This was my first time attending this conference, and Day 1 was an amazing experience. At this point last year, I literally didn’t know that there was a term (“sports analytics”) for the stuff I liked to do in my spare time. Now I learn that there is not only an entire industry built up around the practice, but a whole army of nerds in its society. Naturally, I have tons of criticisms of various things that I saw and heard—that’s what I do—but I loved it, even the parts I hated.
Here are the panels and presentations that I attended, along with some of my thoughts:
Birth to Stardom: Developing the Modern Athlete in 10,000 Hours?
Featuring Malcolm Gladwell (Author of Outliers), Jeff Van Gundy (ESPN), and others I didn’t recognize.
In this talk, Gladwell rehashed his absurdly popular maxim about how it takes 10,000 hours to master anything, and then made a bunch of absurd claims about talent. (Players with talent are at a disadvantage! Nobody wants to hire Supreme Court clerks! Etc.) The most re-tweeted item to come out of Day 1 by far was his highly speculative assertion that “a lot of what we call talent is the desire to practice.”
While this makes for a great motivational poster, IMO his argument in this area is tautological at best, and highly deceptive at worst. Some people have the gift of extreme talent, and some people have the gift of incredible work ethic. The streets of the earth are littered with the corpses of people who had one and not the other. Unsurprisingly, the most successful people tend to have both. To illustrate, here’s a random sample of 10,000 “people” with independent normally distributed work ethic and talent (each with a mean of 0, standard deviation of 1):
The blue dots (left axis) are simply Hard Work plotted against Talent. The red dots (right axis) are Hard Work plotted against the sum of Hard Work and Talent—call it “total awesome factor” or “success” or whatever. Now let’s try a little Bayes’ Theorem intuition check: You randomly select a person and they have an awesome factor of +5. What are the odds that they have a work ethic of better than 2 standard deviations above the mean?
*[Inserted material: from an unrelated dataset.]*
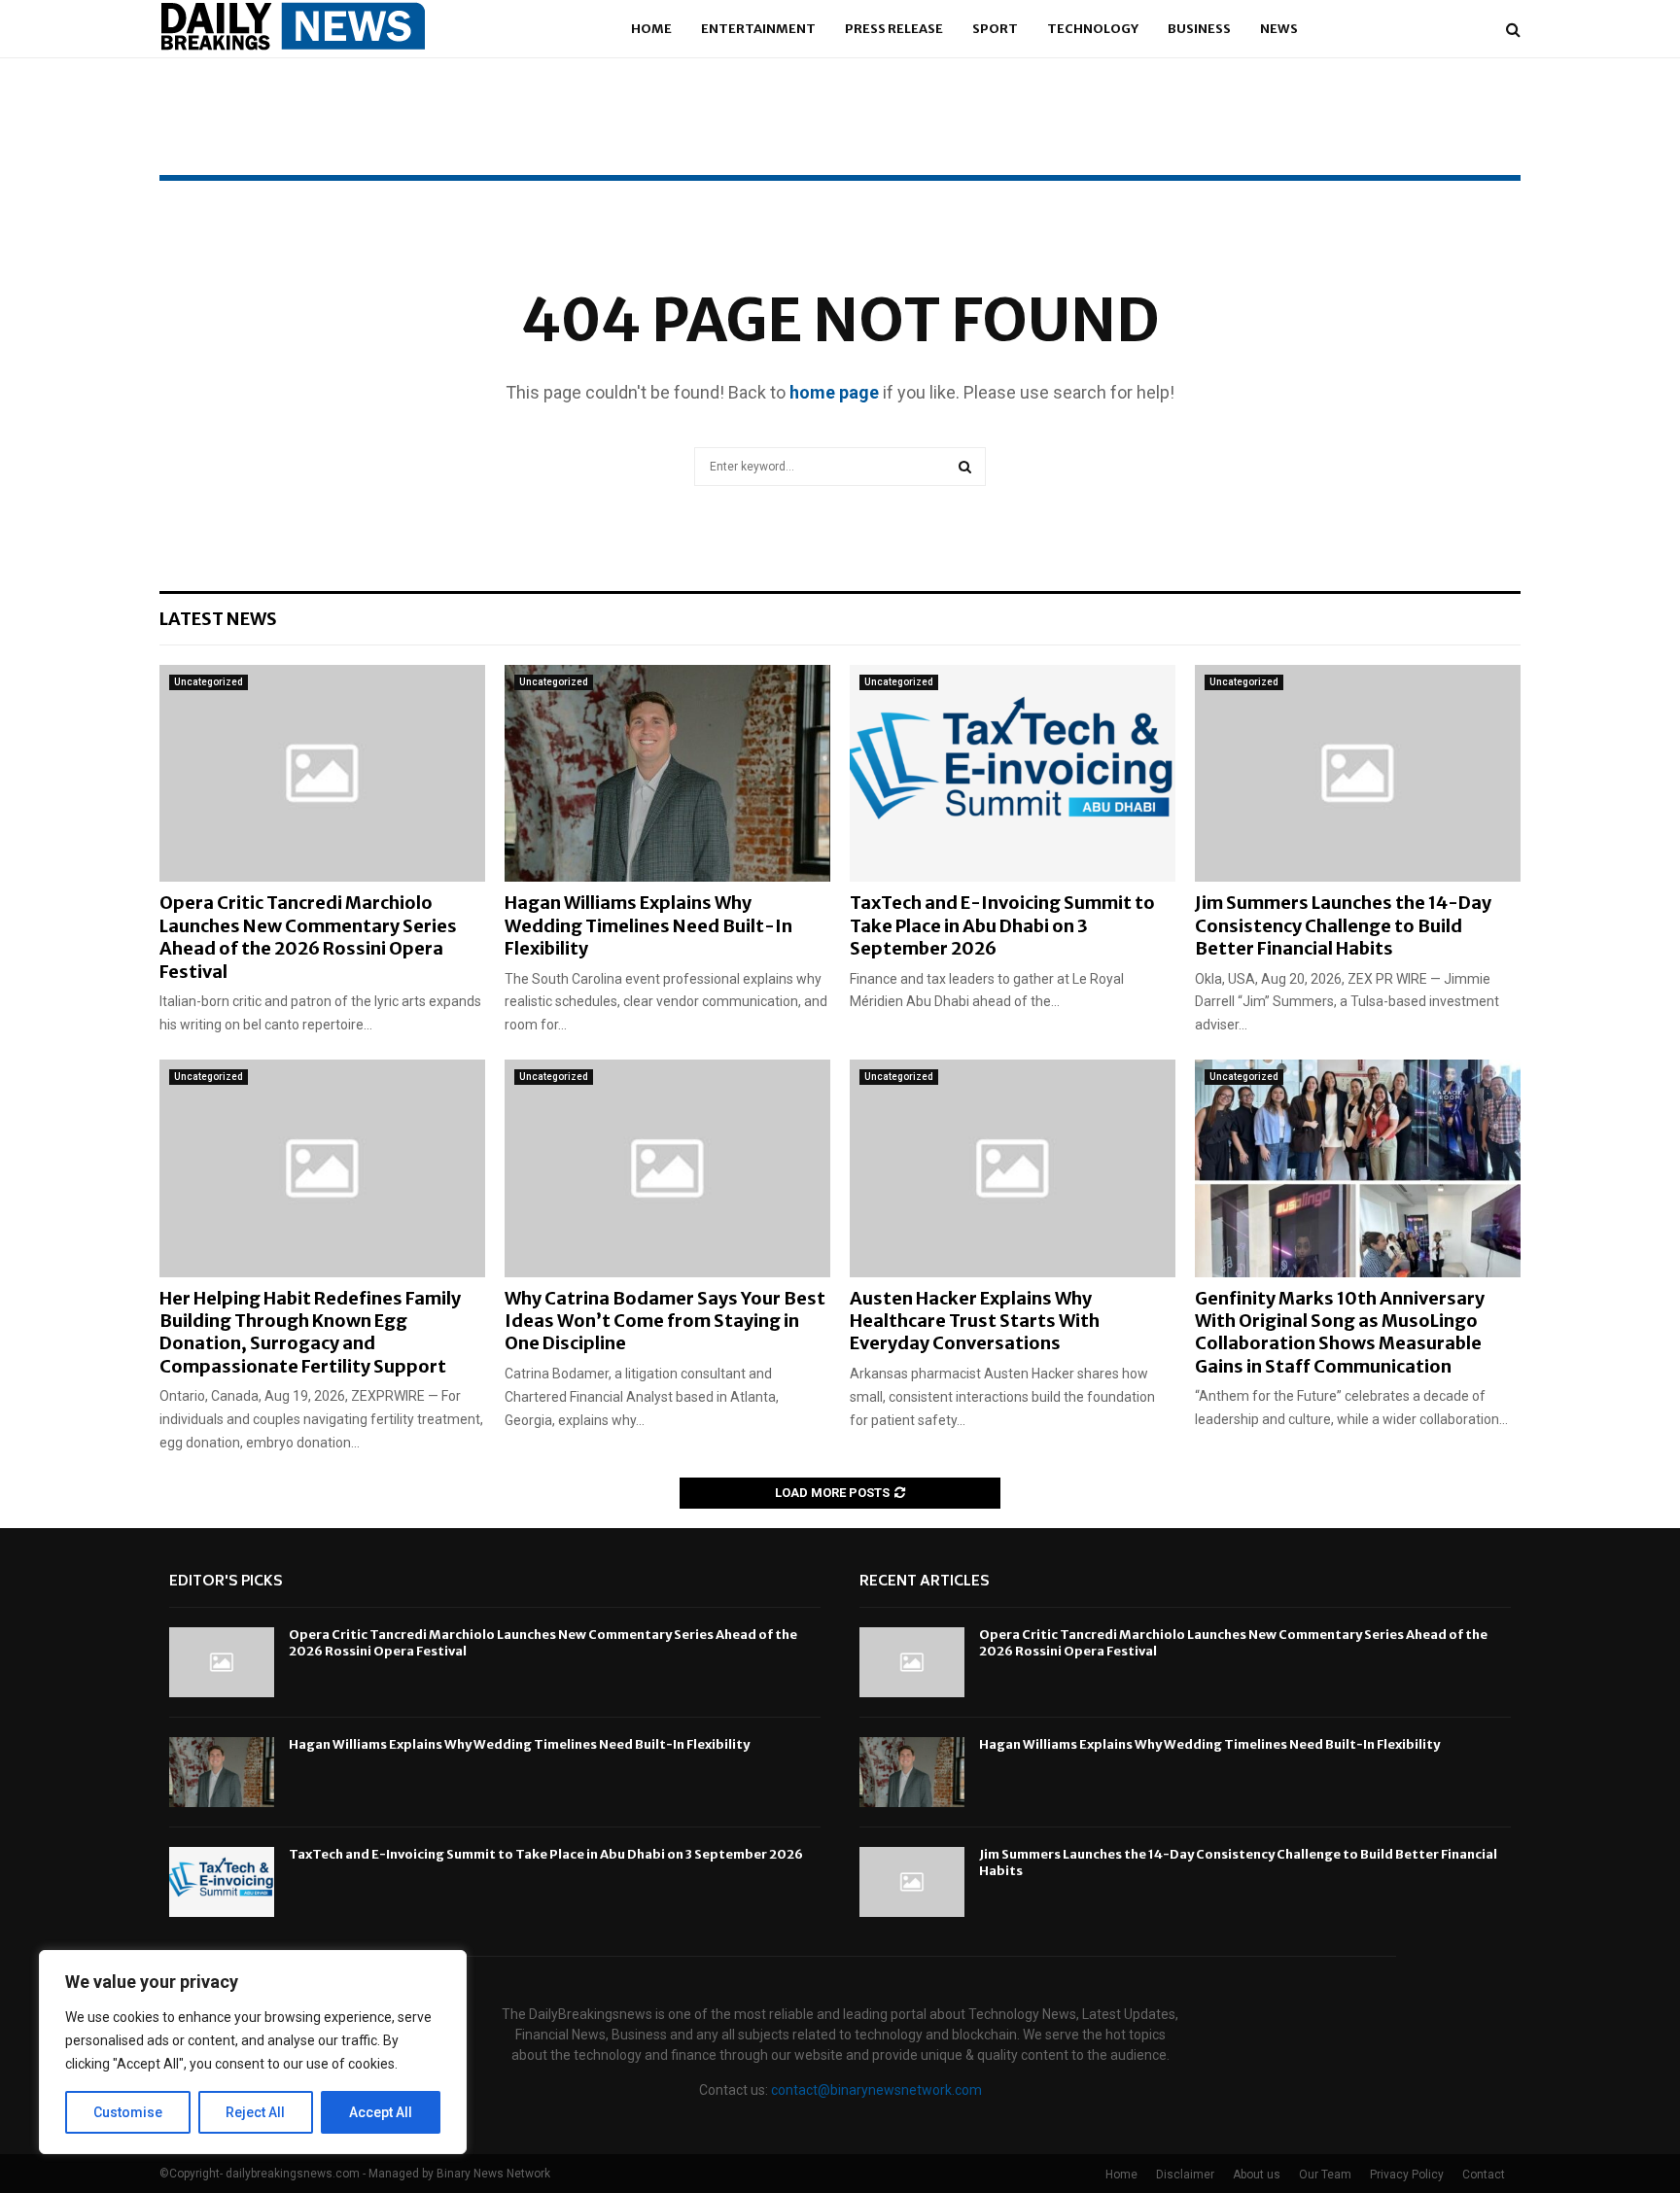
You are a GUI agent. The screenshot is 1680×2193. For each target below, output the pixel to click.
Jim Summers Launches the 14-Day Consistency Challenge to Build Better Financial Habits (1343, 925)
High? Does this prove that all of the successful people are just hard workers in disguise?
Hint: No. And this illustration is conservative: This sample is only 10,000 strong: increase to 10 billion, and the biggest outliers will be even more uniformly even harder workers (and they will all be extremely talented as well). Moreover, this “model” for greatness is just a sum of the two variables, when in reality it is probably closer to a product, which would lead to even greater disparities. E.g.: I imagine total greatness achieved might be something like great stuff produced per minute worked (a function of talent) times total minutes worked (a function of willpower, determination, fortitude, blah blah, etc).
The general problem with Gladwell I think is that his emphatic de-emphasis of talent (which has no evidence backing it up) cheapens his much stronger underlying observation that for any individual to fully maximize their potential takes the accumulation of a massive amount of hard work—and this is true for people regardless of what their full potential may be. Of course, this could just be a shrewd marketing ploy on his part: you probably sell more books by selling the hope of greatness rather than the hope of being an upper-level mid-manager (especially since you don’t have to worry about that hope going unfulfilled for at least 10 years).
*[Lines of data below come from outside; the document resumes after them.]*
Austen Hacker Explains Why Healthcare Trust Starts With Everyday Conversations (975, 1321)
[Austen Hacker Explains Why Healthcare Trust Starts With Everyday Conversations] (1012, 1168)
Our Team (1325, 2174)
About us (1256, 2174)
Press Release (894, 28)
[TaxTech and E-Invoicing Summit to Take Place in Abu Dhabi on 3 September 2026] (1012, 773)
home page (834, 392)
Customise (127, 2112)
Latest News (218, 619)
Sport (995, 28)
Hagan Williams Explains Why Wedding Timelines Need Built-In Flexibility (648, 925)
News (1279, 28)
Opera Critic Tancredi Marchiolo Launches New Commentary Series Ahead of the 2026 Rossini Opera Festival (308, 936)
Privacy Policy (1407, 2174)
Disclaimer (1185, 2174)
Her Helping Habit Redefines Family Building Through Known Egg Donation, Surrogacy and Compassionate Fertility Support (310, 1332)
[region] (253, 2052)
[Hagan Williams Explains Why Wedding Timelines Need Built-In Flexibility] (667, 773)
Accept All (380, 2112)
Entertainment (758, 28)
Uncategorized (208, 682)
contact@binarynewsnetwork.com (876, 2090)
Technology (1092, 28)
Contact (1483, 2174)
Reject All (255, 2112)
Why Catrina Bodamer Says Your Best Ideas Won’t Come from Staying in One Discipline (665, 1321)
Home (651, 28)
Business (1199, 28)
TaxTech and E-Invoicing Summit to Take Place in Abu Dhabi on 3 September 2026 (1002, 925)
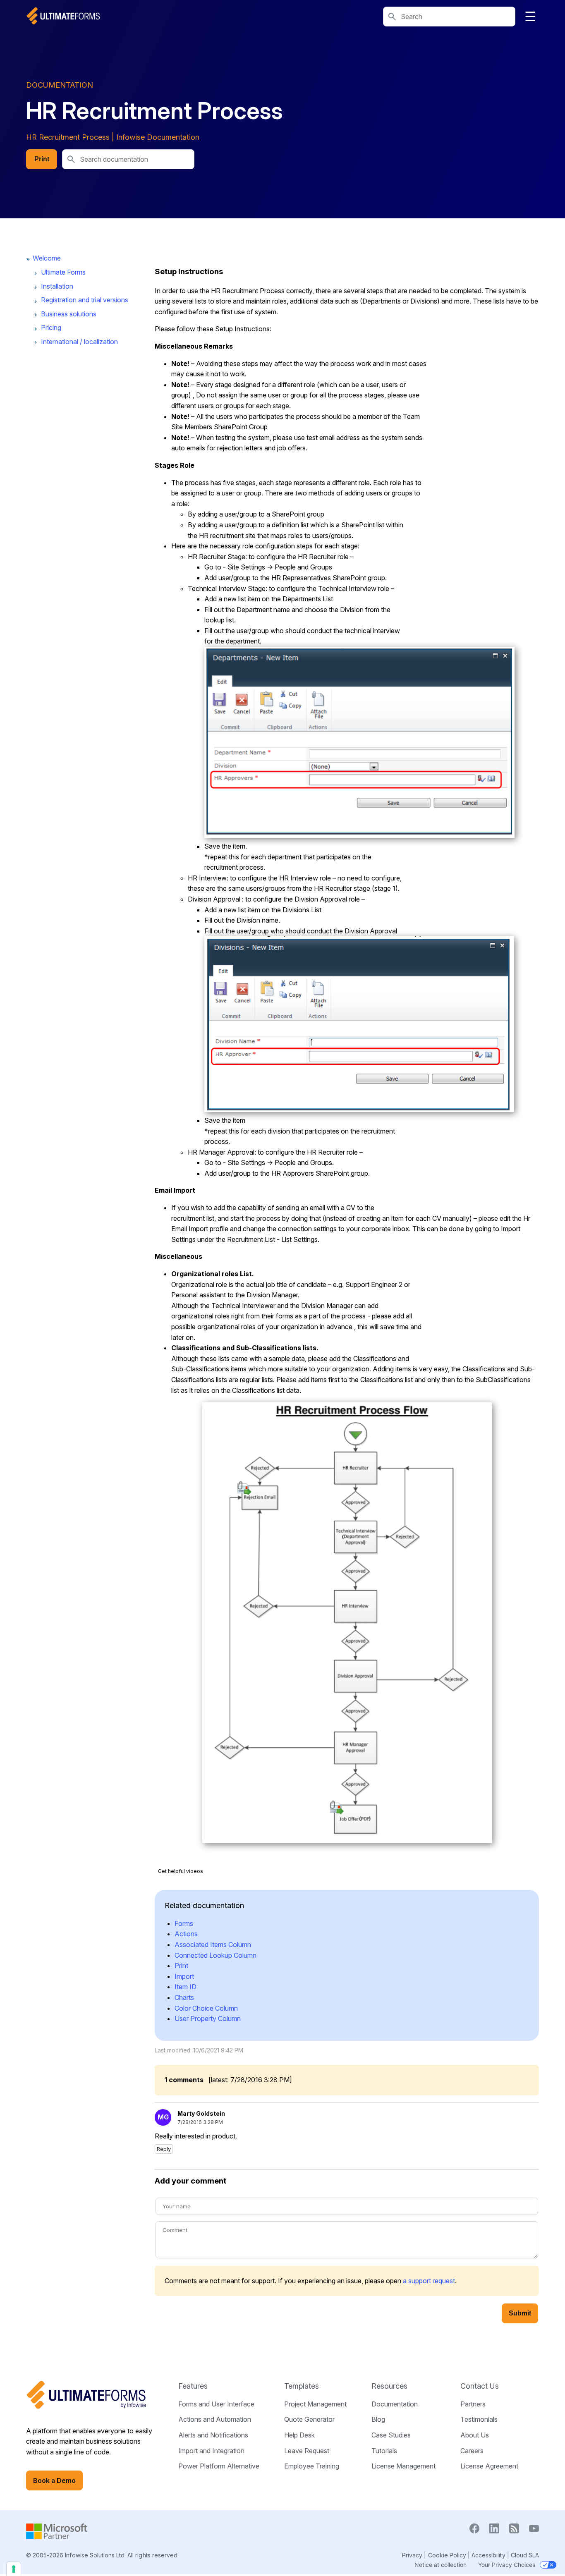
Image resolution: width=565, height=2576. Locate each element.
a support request (429, 2281)
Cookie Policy (447, 2555)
Performance and Injury Analytics
Featuring John Brenkus (ESPN Sports Science guy), Will Carroll (Sports Illustrated), and others. Moderated by Peter Keating (ESPN).
From what I stayed for, this panel was pretty disappointing. There are two burning “analytical” questions about injuries that I would love to know the answers to:
- Is there really such a thing as “injury-prone” (i.e., how strongly do injuries correlate with more injuries)? And,
- How much do injuries affect a player’s future performance?
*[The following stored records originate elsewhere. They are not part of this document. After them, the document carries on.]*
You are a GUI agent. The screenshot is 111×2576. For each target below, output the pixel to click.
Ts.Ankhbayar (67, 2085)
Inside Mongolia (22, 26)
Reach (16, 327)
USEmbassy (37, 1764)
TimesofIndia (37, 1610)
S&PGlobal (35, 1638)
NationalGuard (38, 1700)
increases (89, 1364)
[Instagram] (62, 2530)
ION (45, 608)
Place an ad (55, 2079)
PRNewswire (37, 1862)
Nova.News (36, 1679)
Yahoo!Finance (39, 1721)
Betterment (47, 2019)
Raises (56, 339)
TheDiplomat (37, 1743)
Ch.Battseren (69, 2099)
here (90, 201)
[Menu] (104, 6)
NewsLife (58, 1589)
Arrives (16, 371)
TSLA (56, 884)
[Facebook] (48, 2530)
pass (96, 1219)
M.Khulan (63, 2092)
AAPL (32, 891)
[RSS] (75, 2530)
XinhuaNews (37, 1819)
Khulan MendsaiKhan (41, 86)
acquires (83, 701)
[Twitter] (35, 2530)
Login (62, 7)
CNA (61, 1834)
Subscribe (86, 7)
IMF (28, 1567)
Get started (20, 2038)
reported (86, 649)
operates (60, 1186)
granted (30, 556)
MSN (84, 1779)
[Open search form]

But rather than addressing these issues, the panel seemed to focus more on concussions and how bad they are, and whether pre-season games are worth it, etc. (including an incredible claim by one panelist that 70% of all NFL injuries occur within the first two weeks of minicamp, which I am not even close to believing without seeing the data for myself).
The Real Reasons Behind the Home Field Advantage
By Tobias J. Moskowitz.
This talk got a lot of buzz all day, but by the time I showed up it was almost over and observers were 3-deep out the door. The Cliffs Notes version: Biased refs. Unfortunately I missed most of the details, but apparently it relied heavily on European soccer data. I will definitely go back into my materials to look this one over, but it seems like a plausible and obviously very meaningful hypothesis.
What Optical Tracking Data Says About NBA Field Goal Shooting
By Sandy Weill.
This talk was an extremely rich look at a number of different things that can be examined with the most cutting-edge data out there. I think it may have literally been an infomercial for STATS Inc. (please correct me if I’m wrong), but it was very impressive regardless. The biggest disappointment to me is that their new system tracks approximately 1 million data points *per game* (yes, that’s double-bold), yet STILL doesn’t tell us how much time was left on the shot clock when each shot was taken. Argh!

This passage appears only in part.